ML searches with LT on 06 sims - results on models with non-Gaussian foregrounds - v2

 (C. Umiltà)

ML search for DC06

In this posting I update previous results and show the result of ML searches for all parameters using different lensing templates, obtained from sims with different foreground models. A previous study that only had LT with Gaussian foregrounds can be found here here. The final pager with these LT can be found here.

The iterative lensing templates are obtained by Julien Carron from the 95 GHz maps.

Figure 1:
ML searches results.

Note 1: Only "06.00 Ideal template", "06.07" and "06.09" have the option without the lensing template.
Note 2: For 07 and 09 foregorund models, when running ML search over the full bin range with the LT, we observe much larger values of the likelihood. For these cases, we also see ~10 realizations at low likelihood values (~200) for model 07, outside plot scale.
Note 3: For some models, in particular for foreground models 07 and 09, I had to extend the range for the parameters \(A_{d}\) and \(A_{s}\) to \([-2,30]\), while the usual standard is \([-2,15]\).

Comparison to DC04

Previous postings by Ben on DC04 presents a good point of comparison to this analysis. When reading them, one should keep in mind that they discuss many more foregrounds models, include decorrelation in th likelihood model and fit of \(A_{L}\). We only analyze foreground models 00, 07, 09, do not have any parameter for decorrelation and keep \(A_{L}\) fixed.
Also, the masks used have slightly changed as well as naming conventions. This DC06 analysis only uses 06b simulations, also known as "Pole deep". See here for the mask pattern and here for a comparison of simulations with different masks. Finally, DC04 analysis uses more realizations (up to 500, removing faulty ones), while DC06 only has 50 per each case and does not discard any realization.
The DC04 relevant posting are:

The latter is probably closest to the Pole deep mask used for DC06.
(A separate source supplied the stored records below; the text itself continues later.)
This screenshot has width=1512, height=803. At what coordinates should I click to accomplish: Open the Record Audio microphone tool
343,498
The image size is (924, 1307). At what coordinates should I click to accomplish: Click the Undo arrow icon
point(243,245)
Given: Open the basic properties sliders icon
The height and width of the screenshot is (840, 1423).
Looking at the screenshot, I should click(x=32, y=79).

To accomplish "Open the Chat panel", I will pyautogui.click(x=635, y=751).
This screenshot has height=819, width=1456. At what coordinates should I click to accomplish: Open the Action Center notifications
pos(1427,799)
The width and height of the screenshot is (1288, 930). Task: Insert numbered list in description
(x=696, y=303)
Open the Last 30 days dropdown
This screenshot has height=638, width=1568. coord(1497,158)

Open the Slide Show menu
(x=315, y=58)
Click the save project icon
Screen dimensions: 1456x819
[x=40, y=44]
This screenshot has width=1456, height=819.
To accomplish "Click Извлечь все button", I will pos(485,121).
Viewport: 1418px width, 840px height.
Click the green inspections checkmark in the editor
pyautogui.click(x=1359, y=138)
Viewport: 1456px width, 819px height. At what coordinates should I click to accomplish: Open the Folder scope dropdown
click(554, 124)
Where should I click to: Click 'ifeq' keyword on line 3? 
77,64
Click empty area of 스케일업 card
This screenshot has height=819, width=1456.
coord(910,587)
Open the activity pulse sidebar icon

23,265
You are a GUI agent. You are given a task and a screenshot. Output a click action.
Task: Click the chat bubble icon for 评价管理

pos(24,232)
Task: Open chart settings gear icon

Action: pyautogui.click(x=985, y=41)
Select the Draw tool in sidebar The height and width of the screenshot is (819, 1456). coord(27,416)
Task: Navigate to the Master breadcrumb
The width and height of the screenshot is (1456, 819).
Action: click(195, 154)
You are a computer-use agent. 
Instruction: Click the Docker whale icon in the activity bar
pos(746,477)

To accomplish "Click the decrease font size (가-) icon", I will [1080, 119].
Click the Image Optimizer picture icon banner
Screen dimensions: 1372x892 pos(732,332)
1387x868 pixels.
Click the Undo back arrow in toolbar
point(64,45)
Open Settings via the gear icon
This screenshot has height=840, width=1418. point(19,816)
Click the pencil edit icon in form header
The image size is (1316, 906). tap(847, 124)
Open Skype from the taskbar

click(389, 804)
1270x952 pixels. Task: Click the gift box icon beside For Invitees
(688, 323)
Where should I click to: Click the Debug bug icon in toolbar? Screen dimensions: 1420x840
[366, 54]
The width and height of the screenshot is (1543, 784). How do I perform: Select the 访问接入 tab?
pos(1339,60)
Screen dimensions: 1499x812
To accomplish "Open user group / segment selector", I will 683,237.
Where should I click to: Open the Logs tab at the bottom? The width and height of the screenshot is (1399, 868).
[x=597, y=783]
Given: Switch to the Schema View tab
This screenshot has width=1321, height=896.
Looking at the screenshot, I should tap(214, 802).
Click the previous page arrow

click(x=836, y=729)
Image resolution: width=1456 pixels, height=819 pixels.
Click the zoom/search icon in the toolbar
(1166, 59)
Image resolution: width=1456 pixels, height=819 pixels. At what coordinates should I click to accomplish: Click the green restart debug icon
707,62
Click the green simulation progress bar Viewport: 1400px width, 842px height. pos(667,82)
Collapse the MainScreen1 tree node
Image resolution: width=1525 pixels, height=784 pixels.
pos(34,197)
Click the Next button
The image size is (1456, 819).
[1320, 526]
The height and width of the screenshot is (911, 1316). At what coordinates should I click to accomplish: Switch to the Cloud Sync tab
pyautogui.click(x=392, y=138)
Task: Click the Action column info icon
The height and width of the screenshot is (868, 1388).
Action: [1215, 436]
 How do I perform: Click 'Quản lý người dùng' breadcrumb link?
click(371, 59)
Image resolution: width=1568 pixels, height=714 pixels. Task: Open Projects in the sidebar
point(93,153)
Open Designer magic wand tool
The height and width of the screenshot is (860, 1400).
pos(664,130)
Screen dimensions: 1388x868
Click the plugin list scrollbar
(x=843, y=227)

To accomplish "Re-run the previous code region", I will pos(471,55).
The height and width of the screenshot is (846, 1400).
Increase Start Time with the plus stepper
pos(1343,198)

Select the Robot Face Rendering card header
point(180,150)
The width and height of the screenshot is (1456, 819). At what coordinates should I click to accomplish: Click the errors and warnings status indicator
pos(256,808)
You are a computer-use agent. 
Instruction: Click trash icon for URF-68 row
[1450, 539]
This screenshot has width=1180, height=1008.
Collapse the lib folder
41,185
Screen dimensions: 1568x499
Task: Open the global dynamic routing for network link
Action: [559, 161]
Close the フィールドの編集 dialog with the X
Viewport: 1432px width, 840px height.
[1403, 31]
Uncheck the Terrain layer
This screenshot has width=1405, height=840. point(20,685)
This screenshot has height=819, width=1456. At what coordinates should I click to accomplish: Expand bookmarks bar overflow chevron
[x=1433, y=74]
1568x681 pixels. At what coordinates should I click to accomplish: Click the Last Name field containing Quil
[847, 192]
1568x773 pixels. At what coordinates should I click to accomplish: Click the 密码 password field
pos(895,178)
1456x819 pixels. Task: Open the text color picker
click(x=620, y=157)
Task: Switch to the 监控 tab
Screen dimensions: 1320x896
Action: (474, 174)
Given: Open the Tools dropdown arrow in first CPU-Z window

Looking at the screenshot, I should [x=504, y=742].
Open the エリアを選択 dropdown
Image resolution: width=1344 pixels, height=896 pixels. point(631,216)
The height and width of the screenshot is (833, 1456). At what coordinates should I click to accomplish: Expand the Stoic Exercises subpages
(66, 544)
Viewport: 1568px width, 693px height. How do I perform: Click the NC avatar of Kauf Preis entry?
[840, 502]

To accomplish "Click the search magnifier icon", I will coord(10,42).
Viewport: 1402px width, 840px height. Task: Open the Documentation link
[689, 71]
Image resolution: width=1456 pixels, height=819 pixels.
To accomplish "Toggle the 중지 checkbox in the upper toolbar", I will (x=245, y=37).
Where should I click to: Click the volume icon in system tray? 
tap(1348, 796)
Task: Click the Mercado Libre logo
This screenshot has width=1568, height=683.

In both postings, Figure 1 compares to this analysis when clicking on "free \(\beta \), fixed \(A_{L}\)" option and looking at the left (blue) side of the plot, which has no decorrelation in the model parameterization.
The sky models to compare are 0, 7, 9.
DC04 analysis does not use a lensing template. Instead it artificially scales down the value of "\(A_{L}\)". Figure 2 and Figure 3 below reproduce part of the results of these postings and compares them to the current DC06 results.

Figure 2:
Summary of ML searches results for different values of \(A_{L}\). Red point show the \(r\) results for r=0.003 of DC04 on Pole mask 04c, while green ones show results for r=0. Yellow and blue points show the results for DC06 for r=0.003 and r=0, when using the full bin range or just the first 5 bins. These runs all have no prior on \(\beta\), fied \(A_{L}\) and no decorrelation.
Figure 3:
Summary of ML searches results for different values of \(A_{L}\). Red point show the \(\sigma(r)\) results for r=0.003 of DC04 on Pole mask 04c, while green ones show results for r=0. Values of the fit are taken from Figure 2 in this posting. Error bars are an estimate of the error on the std, estimated as \(\sigma / \sqrt{2 \cdot N_{sims}}\). Yellow and blue points show the results for DC06 for r=0.003 and r=0, when using the full bin range or just the first 5 bins. These runs all have no prior on \(\beta\), fied \(A_{L}\) and no decorrelation.